A Denim-Lover’s Guide to Levi Jeans
The History of Blue Jeans
It has been over 100 years since the creation of Levi jeans, yet they remain a wardrobe staple that is simultaneously trendy and classic.
According to the Levi Strauss & Co website, the idea for their signature denim was born in 1872, shortly after Levi Strauss opened his first store in Gold Rush era San Francisco.
Levi Strauss and a man named Jacob Davis crafted a pair of durable working men's pants by adding metal reinforcements to the stitching. These rivets, combined with brown cotton duck material, blue denim, and a five-button fly, resulted in a sturdy pair of pants. The straight-leg jeans were patented and called the “XX,” until 1890 when the style became known as what they are today: 501s.
Check above the back right pocket of your Levi's. The rectangular brown cotton duck label features two galloping horses each fastened to a pant leg. The trademark, called the Two Horse Pull logo, is a historic symbol of the jean’s quality and strength. And according to Levi Strauss & Co’s site, the red tab on the back right pocket was another way to differentiate the jeans from competitors, although not added until 1936.
Over time, the jeans gained popularity. In the 1930s, they were trendy with cowboys. It was also the decade Lady Levi’s were invented for women to wear while gardening. In the Fifties, troublemakers like James Dean and Marlon Brando adopted the pants and by the Sixties and Seventies, musicians and counterculture groups were sporting Levi’s in various styles.
Recognizing their past, Levi's Vintage Clothing line emerged in 1996, reproducing styles from these previous decades. So today, you can scour for genuinely vintage Levi’s or purchase vintage-inspired Levi’s.
How Deep are Your Pockets?
If shopping vintage, keep in mind that condition, label, and age affect the pricing. And that pricing can vary, depending on the buyer’s Levi knowledge. Levi’s are priced anywhere from ten to 100 dollars, and in cases of rare collectible denim: thousands.
Levi Strauss & Co published a memo about verifying a true vintage pair of Levi's. First, check the red tab for the spelling of “Levi’s.” If it has a capital “E” then they were manufactured before 1970 and are considered authentic vintage. And if your tab is orange, not red, that means your jeans were part of the “orange tab” collection, manufactured from the 1960s until 1999. In March 2017, Levi’s revived the orange tab collection, manufacturing new jeans referencing the company’s past.
Those care tags that people tend to cut off because they tickle were implemented in Levis in the ’70s. So if your jeans don’t have one, they were manufactured prior. The inseam can also reveal their age. A single stitching running down the inside of the pant leg signifies they were made prior to the mid-1980s, a double stitch signifies a newer model.
Find Your Fit
Sizing depends on the year of production, as male and female sizing and styles have altered through the years. It is important to keep in mind that older pairs of Levi’s will likely be sized for men and not women.
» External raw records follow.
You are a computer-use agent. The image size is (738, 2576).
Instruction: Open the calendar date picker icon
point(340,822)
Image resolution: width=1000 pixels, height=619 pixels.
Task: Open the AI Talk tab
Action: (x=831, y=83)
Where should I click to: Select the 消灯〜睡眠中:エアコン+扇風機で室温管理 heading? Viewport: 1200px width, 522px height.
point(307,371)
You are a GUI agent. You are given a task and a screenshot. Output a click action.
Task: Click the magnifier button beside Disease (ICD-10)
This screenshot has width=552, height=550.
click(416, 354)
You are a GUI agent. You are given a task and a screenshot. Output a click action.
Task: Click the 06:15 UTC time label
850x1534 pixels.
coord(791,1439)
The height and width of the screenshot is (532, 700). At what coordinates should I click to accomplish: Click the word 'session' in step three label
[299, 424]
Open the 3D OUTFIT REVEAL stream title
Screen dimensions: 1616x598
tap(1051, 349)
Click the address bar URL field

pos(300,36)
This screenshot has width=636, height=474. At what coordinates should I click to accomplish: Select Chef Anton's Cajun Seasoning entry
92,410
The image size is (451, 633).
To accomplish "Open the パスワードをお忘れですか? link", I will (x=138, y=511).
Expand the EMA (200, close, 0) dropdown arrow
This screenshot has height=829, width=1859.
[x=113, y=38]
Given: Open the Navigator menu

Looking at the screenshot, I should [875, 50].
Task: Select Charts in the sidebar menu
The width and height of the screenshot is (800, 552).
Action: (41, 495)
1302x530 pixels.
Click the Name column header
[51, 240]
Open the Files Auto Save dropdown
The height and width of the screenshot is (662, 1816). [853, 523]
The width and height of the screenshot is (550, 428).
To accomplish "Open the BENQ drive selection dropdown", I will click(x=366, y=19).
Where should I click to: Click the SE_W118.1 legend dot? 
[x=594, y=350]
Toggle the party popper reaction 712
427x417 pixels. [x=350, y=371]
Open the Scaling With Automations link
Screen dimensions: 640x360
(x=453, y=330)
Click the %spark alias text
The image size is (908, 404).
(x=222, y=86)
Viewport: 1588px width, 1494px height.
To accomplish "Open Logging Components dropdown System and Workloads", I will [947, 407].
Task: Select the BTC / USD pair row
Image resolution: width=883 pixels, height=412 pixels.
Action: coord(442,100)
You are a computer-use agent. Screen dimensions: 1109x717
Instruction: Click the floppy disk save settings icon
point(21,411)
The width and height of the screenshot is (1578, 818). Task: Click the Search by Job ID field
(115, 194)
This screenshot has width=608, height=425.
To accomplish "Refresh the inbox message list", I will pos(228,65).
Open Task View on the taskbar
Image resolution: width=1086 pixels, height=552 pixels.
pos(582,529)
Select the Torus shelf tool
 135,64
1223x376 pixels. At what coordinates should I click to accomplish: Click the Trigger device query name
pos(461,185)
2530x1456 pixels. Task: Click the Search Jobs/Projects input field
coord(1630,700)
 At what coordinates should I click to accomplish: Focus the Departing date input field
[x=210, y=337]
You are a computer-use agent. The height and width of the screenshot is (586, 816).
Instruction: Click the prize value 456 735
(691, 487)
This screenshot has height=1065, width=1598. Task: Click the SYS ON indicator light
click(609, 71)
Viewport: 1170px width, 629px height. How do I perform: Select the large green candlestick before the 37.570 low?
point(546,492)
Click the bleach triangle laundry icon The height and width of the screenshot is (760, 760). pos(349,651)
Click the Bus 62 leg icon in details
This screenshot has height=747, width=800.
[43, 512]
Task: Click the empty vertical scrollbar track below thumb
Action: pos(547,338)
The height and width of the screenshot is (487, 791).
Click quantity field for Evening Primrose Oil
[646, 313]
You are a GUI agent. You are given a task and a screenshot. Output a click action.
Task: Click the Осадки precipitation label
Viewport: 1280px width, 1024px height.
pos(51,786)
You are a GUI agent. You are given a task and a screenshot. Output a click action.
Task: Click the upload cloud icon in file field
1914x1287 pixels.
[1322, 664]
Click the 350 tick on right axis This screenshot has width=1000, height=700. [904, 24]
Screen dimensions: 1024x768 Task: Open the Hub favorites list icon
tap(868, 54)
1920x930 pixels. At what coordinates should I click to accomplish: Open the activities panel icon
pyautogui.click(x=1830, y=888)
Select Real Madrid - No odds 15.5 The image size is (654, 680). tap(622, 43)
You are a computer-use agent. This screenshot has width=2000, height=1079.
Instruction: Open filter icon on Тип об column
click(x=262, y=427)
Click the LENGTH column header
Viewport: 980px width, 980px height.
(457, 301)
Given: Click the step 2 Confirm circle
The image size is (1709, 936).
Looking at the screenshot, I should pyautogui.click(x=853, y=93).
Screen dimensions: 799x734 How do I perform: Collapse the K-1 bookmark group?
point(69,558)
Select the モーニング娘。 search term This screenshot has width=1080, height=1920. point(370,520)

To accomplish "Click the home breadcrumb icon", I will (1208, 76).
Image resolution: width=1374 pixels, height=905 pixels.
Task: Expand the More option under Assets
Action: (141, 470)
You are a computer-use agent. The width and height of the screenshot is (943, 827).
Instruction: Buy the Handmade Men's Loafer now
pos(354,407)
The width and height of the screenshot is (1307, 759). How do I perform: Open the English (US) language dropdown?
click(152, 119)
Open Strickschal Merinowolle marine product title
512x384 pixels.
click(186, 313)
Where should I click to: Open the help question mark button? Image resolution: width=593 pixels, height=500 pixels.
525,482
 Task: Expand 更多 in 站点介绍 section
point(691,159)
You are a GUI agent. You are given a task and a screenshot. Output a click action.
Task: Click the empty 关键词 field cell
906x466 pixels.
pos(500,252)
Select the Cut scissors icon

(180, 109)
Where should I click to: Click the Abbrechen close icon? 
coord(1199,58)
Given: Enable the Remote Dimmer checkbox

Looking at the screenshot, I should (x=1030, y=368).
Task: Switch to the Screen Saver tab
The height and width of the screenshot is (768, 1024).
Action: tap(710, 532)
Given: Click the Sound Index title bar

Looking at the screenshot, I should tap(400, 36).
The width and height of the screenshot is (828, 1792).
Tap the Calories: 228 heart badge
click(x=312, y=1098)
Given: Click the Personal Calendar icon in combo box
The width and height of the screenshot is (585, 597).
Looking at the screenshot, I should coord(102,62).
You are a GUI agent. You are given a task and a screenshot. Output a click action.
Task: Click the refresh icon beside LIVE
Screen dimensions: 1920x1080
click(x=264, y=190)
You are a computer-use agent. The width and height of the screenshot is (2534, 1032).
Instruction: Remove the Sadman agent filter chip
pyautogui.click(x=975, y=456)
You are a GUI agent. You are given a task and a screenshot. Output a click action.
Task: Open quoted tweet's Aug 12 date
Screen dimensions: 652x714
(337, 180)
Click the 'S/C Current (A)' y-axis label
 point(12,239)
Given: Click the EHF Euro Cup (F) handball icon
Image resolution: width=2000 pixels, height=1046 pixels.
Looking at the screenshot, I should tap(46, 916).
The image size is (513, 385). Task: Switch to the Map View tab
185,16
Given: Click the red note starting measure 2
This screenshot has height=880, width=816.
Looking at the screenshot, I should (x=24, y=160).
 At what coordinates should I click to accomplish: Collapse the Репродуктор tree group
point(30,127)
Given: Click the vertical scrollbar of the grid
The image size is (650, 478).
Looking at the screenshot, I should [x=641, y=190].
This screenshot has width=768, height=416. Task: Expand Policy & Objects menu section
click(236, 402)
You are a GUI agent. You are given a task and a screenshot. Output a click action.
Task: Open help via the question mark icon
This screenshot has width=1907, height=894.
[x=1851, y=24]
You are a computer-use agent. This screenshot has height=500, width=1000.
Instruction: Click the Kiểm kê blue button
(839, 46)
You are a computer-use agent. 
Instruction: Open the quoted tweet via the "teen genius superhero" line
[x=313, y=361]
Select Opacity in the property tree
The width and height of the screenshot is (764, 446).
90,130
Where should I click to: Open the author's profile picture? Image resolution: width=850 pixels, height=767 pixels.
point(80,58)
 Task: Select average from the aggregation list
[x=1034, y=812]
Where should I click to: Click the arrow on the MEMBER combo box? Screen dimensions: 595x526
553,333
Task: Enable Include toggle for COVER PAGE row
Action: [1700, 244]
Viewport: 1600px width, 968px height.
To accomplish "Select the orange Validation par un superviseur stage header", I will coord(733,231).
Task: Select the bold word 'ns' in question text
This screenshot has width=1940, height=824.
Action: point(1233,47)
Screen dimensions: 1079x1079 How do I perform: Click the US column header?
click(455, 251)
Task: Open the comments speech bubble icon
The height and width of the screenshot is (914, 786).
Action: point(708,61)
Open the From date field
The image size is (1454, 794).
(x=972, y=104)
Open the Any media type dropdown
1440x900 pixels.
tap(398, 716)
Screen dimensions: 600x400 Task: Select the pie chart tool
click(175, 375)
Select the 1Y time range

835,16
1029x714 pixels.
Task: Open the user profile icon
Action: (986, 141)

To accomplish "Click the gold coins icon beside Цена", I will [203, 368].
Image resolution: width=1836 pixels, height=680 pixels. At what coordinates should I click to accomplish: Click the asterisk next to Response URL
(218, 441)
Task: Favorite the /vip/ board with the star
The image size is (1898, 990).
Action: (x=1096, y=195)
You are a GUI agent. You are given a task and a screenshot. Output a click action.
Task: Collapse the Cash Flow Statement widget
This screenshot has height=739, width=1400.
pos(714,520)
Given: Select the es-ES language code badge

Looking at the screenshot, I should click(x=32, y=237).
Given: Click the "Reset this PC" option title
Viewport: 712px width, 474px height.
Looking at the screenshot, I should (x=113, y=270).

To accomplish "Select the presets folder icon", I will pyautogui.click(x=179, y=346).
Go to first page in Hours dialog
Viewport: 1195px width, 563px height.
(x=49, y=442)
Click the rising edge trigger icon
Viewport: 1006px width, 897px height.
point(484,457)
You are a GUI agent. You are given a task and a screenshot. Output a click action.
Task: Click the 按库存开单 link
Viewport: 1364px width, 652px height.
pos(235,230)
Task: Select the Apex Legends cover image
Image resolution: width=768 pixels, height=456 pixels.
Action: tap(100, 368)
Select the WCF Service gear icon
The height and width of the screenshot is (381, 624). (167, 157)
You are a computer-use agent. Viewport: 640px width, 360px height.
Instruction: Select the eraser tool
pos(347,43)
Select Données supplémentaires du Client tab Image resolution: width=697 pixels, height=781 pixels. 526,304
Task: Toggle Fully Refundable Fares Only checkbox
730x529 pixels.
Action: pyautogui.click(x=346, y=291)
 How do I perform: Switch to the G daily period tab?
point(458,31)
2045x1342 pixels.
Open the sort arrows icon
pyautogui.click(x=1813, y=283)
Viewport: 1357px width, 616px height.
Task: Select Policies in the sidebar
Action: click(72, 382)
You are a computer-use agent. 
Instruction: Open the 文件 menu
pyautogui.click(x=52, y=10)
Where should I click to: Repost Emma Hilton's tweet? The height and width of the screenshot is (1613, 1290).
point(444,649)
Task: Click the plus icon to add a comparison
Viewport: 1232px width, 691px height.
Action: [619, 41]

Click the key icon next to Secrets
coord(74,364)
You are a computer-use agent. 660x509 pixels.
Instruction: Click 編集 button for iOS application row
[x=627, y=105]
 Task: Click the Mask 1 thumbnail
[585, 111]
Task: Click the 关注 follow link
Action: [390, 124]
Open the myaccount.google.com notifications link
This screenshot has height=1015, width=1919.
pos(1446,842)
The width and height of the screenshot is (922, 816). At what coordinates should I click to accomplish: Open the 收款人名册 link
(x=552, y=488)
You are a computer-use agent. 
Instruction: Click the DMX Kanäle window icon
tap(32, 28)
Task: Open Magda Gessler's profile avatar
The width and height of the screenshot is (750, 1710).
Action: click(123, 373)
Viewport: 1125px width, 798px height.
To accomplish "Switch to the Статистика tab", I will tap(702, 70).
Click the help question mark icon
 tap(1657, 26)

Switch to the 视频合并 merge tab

If you are thrifting or online-shopping, the most efficient way to shop vintage denim is to know your measurements. Otherwise, it will be a Goldilocks situation, trying to find the pair that fits just right.
Shopping vintage denim is an overwhelming and time-consuming process. If you’re in-store, sizing guides and employees are very helpful, but it’s in your best interest to research beforehand.
It often takes a creative mind to be able to see the potential for a pair of pants that are too long or too wide. Don’t underestimate the power of scissors and DIY. My favorite Levi’s were initially six inches too long until I hemmed them, now they’re perfect.
Care For Your Pair
Levi’s website offers several suggestions for washing your jeans because these pants are not like regular laundry. Over-washing will stiffen them and Levi’s are meant to mold to your body. Washing will also cause the indigo to fade, so if you must wash them, do so inside out in cold water then hang them to dry. Otherwise, soap and water on a cloth usually does the trick.
As for the possible smells, try deodorizing spray. Another option is to bag the jeans and put them in the freezer for 72 hours, which can also kill odor-causing bacteria.
Keep in mind, these are traditionally workers’ pants. They were created with the idea that they would be ruined, therefore they can withstand some damage. Miners weren’t using Tide-to-Go sticks during the Gold Rush. Granted, stain-removing sticks didn’t exist back then. The premise remains: grass stains, paint splatters, rips, and tears all add character. Imperfections are merely personalization. And that’s the beauty of Levi’s.